### RAW DATA

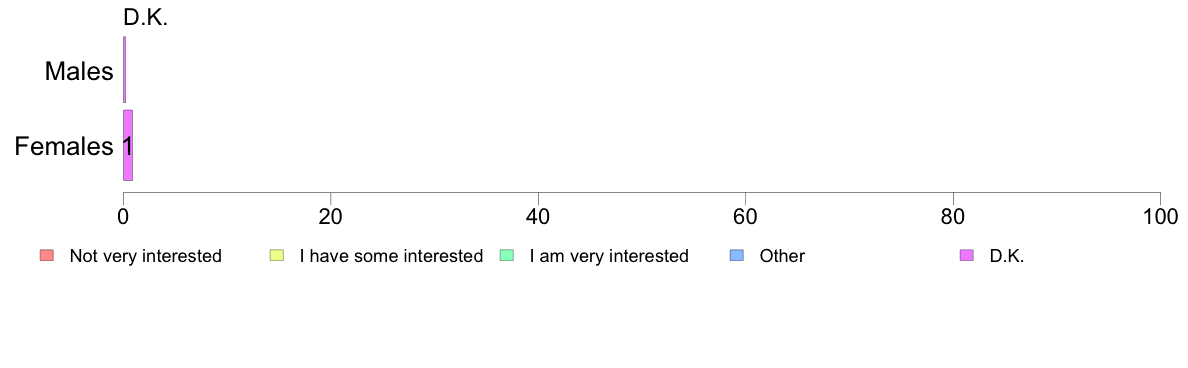Select the Females D.K. bar
Viewport: 1188px width, 368px height.
(x=128, y=145)
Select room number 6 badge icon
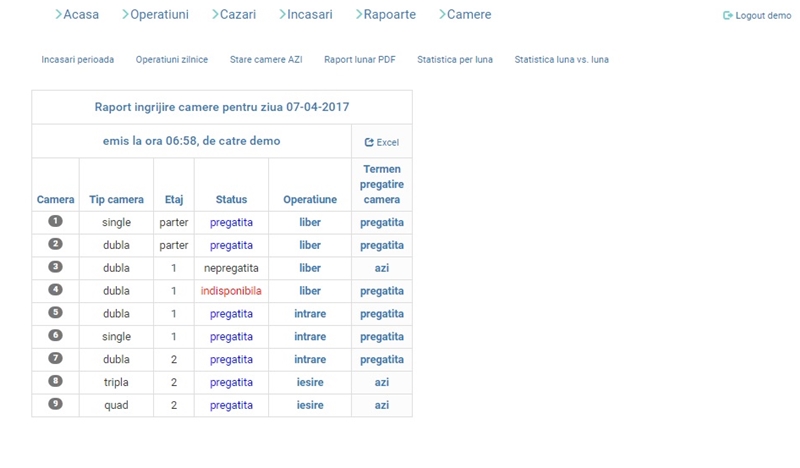Image resolution: width=800 pixels, height=468 pixels. [55, 336]
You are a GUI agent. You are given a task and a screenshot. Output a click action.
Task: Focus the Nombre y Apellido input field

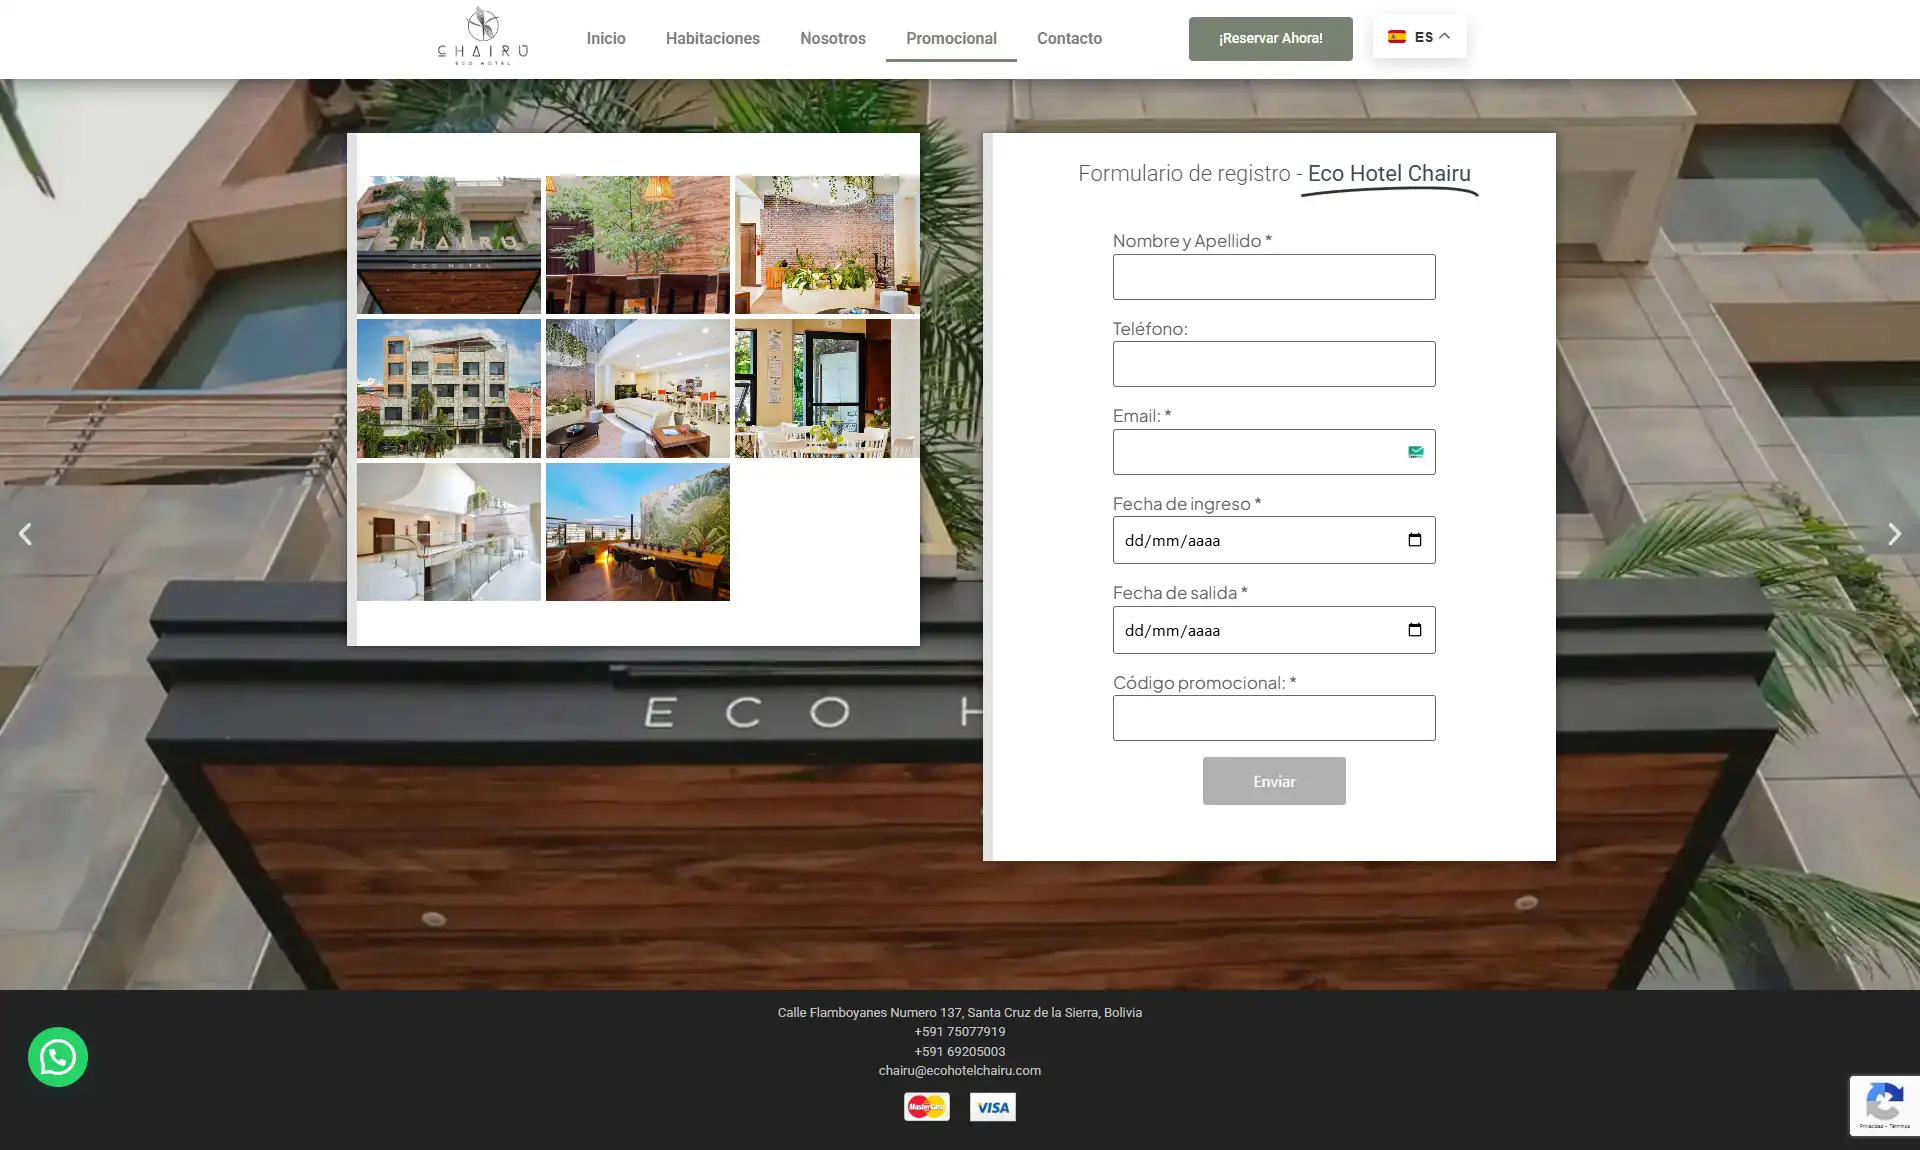1274,277
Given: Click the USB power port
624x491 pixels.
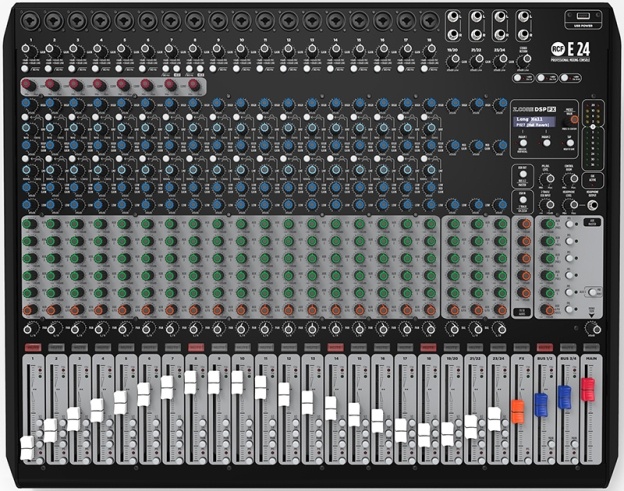Looking at the screenshot, I should 582,14.
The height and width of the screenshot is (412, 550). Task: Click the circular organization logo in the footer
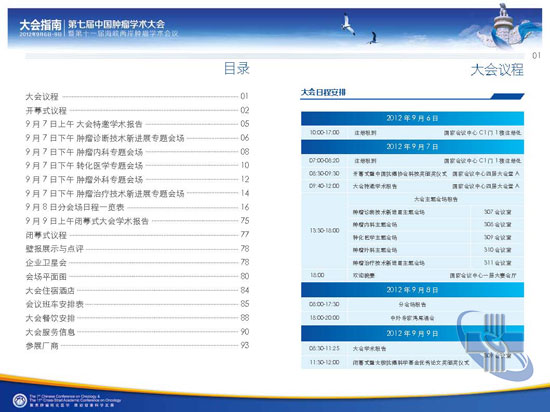(20, 400)
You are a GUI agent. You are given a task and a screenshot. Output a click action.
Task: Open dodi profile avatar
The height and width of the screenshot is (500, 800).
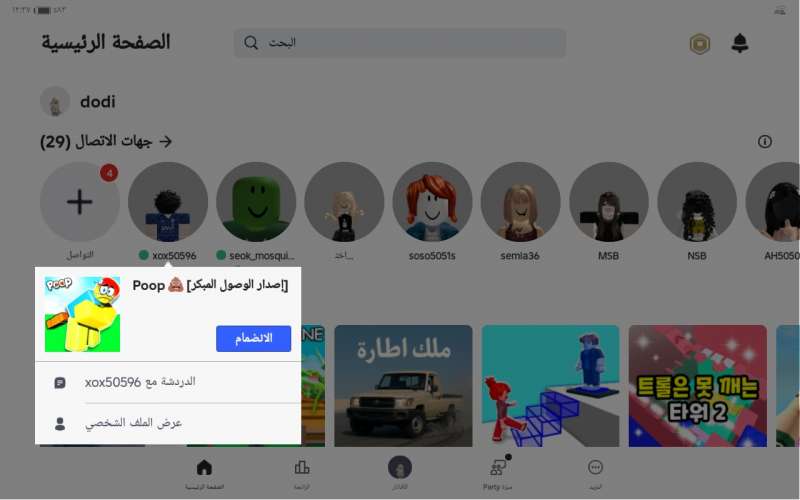pos(55,102)
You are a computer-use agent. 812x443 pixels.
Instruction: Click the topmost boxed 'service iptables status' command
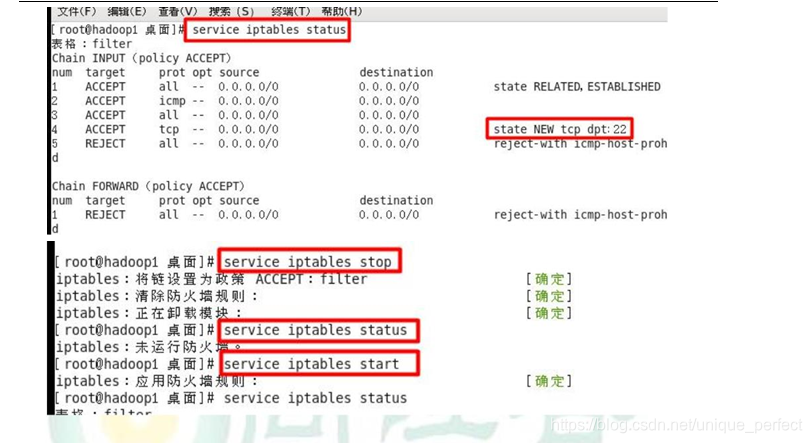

### INSTRUCTION
Pull out the stretch of the records from their start through the line containing "Looking at the screenshot, I should 582,14.", word for word, and omit the pictures.

### RESPONSE
Select the Females D.K. bar
Viewport: 1188px width, 368px height.
(x=128, y=145)
Select room number 6 badge icon
Image resolution: width=800 pixels, height=468 pixels. [55, 336]
You are a GUI agent. You are given a task and a screenshot. Output a click action.
Task: Focus the Nombre y Apellido input field

1274,277
Given: Click the USB power port
624x491 pixels.
Looking at the screenshot, I should 582,14.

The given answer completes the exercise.